Топографа нигде поблизости не было…
Олег рассматривал незнакомца секунд десять, не больше: тот почувствовал взгляд, приподнял веки и, даже не пошевельнувшись, сказал совершенно трезвым, спокойным голосом:
— Оставь нас, гой.
Хозяин будто ждал этой команды, тотчас же накинул дождевик и вышел. Лишь после этого «маэстро» разомкнул сложенные на груди руки, встал и отряхнул остатки дрёмы.
— Извини, перелёт, часовые пояса… Там сейчас ночь.

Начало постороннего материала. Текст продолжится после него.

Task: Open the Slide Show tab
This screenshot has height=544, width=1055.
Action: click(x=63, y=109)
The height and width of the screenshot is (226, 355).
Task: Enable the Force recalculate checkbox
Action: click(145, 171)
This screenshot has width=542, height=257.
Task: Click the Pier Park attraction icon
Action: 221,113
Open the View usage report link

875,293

Кому и зачем это сказано, Олег не понял, дотронулся пальцами до своих подглазий — опухоль затянула веки и наверняка была синюшной, как в прошлый раз, когда сверзился с Перьев. Мусорщик отплатил за свои фингалы…
— Не страшно, это пройдёт, — проговорил незнакомец, заглядывая ему в глаза. — Зато сегодня нет головокружения. Вестибулярный аппарат пришёл в норму…
Пощёлкивая пальцами, он поводил рукой над лицом — вправо, влево, вверх, вниз и остался удовлетворённым.
— Вы доктор? — спросил Зимогор.
— Только по образованию… Но ещё дня три нужен абсолютный покой. Тебе не трудно разговаривать?
— Нормально, — не напрягая голоса, вымолвил Олег. — Со мной был человек… Топограф. Где он?
— Сейчас уже в Москве, — Мамонт глянул на часы. — Его отправили вчера вечером в Горно-Алтайск, вместе с машиной. С ним всё в порядке, лёгкий ушиб мягких тканей грудной клетки… Ну что же, Зимогор, тогда поговорим?
Его панибратский тон никак не вязался с внешностью и сразу не понравился, хотя Олег и сам не особенно-то любил в частных разговорах излишнюю дистанцию.
— С кем я должен поговорить? — спросил он.
— Моя фамилия тебе ничего не скажет. А называть меня можно… Мамонт, — он подвинув стул, сел поближе к изголовью.
— Ну да, у вас же тут клички, всё как положено…
— Если почувствуешь усталость — скажешь. У нас много времени… Я смотрел твои московские бумаги. Нет, там всё в порядке: разрешение на горнобуровые работы, визирование экологов, согласование с администрацией… Не ясно одно — с какой целью хотите бурить эту скважину?